---------- Exercise material

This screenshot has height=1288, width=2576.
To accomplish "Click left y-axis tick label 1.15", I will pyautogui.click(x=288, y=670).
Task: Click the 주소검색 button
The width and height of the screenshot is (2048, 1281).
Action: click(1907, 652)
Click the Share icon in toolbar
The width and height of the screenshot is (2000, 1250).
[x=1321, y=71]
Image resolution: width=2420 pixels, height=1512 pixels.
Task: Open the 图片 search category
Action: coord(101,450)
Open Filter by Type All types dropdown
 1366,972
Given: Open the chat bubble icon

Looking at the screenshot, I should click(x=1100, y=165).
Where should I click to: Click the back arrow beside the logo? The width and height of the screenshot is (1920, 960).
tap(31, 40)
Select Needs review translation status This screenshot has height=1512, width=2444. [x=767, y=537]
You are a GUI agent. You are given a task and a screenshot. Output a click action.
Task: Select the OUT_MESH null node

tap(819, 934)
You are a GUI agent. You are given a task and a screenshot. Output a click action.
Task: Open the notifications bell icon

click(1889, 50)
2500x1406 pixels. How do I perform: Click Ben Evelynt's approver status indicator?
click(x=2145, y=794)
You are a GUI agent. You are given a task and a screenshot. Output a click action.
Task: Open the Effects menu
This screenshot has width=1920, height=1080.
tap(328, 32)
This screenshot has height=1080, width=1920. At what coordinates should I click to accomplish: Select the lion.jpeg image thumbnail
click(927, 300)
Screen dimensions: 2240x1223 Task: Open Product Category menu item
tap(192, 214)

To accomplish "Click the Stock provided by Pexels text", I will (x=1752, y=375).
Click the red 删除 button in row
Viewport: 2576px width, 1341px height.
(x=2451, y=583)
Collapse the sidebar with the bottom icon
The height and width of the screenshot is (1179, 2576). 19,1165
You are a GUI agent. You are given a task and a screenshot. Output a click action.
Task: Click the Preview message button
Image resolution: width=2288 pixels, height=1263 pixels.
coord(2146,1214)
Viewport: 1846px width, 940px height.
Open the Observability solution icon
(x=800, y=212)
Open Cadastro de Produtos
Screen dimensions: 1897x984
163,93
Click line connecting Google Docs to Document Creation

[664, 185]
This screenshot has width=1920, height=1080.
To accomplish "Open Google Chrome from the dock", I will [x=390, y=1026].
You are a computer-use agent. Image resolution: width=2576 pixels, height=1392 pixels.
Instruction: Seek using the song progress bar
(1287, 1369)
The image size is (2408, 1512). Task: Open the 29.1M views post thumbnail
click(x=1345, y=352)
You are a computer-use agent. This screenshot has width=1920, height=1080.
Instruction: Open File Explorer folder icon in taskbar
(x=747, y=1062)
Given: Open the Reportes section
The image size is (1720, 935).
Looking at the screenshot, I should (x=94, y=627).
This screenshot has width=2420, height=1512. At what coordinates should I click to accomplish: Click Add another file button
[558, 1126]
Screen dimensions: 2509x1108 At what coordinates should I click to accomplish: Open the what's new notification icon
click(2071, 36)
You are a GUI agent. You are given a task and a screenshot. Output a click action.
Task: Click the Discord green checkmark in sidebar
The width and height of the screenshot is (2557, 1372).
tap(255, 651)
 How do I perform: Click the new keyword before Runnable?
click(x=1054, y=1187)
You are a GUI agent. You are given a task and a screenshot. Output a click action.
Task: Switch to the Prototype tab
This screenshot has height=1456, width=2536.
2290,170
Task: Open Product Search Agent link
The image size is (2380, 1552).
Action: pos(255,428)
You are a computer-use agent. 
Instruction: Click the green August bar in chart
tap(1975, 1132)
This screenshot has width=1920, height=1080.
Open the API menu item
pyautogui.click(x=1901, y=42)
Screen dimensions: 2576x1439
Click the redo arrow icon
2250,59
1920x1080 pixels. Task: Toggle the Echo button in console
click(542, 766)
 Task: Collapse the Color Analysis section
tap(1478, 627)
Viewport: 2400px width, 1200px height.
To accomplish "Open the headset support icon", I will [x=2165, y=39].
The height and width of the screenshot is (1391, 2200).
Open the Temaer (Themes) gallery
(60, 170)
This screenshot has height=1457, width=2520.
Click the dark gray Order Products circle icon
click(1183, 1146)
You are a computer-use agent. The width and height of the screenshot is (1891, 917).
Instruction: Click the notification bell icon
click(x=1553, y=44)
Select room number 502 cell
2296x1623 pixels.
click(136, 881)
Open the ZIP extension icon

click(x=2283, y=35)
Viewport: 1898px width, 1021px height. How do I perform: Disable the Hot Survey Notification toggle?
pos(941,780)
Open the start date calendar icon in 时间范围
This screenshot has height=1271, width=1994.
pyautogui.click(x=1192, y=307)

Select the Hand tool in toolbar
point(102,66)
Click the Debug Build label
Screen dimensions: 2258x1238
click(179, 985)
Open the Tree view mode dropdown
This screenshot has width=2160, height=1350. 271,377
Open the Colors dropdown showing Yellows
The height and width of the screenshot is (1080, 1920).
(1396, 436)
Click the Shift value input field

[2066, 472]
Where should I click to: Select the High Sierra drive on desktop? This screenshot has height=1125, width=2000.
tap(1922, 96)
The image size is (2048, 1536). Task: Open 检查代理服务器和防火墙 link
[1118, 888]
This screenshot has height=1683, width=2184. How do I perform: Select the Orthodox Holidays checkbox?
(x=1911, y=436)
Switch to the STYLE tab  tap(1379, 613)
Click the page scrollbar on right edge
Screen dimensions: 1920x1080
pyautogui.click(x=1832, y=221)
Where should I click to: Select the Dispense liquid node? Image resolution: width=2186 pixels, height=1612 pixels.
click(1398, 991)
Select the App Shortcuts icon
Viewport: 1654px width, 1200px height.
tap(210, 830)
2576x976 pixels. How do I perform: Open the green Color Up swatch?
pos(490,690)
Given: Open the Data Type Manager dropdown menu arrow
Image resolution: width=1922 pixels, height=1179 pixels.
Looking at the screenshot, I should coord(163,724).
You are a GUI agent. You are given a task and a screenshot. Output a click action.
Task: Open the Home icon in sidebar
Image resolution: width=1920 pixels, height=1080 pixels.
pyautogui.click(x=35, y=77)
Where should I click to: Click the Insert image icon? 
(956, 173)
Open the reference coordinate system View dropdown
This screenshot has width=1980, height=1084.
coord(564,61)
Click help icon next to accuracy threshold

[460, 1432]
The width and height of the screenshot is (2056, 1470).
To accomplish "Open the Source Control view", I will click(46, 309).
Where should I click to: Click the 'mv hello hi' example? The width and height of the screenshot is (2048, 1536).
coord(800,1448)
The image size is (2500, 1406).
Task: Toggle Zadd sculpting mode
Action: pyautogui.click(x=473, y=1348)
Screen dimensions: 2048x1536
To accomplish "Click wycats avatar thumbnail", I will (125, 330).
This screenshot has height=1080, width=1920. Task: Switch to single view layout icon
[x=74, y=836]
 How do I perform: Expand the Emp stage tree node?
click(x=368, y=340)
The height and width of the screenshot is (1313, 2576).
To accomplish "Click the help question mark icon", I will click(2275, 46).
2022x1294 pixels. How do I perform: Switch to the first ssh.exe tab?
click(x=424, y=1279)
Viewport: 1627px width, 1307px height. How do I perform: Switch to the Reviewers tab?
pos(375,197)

--------------------

| Problem |
Write down again, exactly as given, only the lines above that fall from the line with "Click the red 删除 button in row" to the line with "Task: Open Product Search Agent link", inclusive.

| Answer to the exercise |
Click the red 删除 button in row
Viewport: 2576px width, 1341px height.
(x=2451, y=583)
Collapse the sidebar with the bottom icon
The height and width of the screenshot is (1179, 2576). 19,1165
You are a GUI agent. You are given a task and a screenshot. Output a click action.
Task: Click the Preview message button
Image resolution: width=2288 pixels, height=1263 pixels.
coord(2146,1214)
Viewport: 1846px width, 940px height.
Open the Observability solution icon
(x=800, y=212)
Open Cadastro de Produtos
Screen dimensions: 1897x984
163,93
Click line connecting Google Docs to Document Creation

[664, 185]
This screenshot has width=1920, height=1080.
To accomplish "Open Google Chrome from the dock", I will [x=390, y=1026].
You are a computer-use agent. Image resolution: width=2576 pixels, height=1392 pixels.
Instruction: Seek using the song progress bar
(1287, 1369)
The image size is (2408, 1512). Task: Open the 29.1M views post thumbnail
click(x=1345, y=352)
You are a computer-use agent. This screenshot has width=1920, height=1080.
Instruction: Open File Explorer folder icon in taskbar
(x=747, y=1062)
Given: Open the Reportes section
The image size is (1720, 935).
Looking at the screenshot, I should (x=94, y=627).
This screenshot has width=2420, height=1512. At what coordinates should I click to accomplish: Click Add another file button
[558, 1126]
Screen dimensions: 2509x1108 At what coordinates should I click to accomplish: Open the what's new notification icon
click(2071, 36)
You are a GUI agent. You are given a task and a screenshot. Output a click action.
Task: Click the Discord green checkmark in sidebar
The width and height of the screenshot is (2557, 1372).
tap(255, 651)
 How do I perform: Click the new keyword before Runnable?
click(x=1054, y=1187)
You are a GUI agent. You are given a task and a screenshot. Output a click action.
Task: Switch to the Prototype tab
This screenshot has height=1456, width=2536.
2290,170
Task: Open Product Search Agent link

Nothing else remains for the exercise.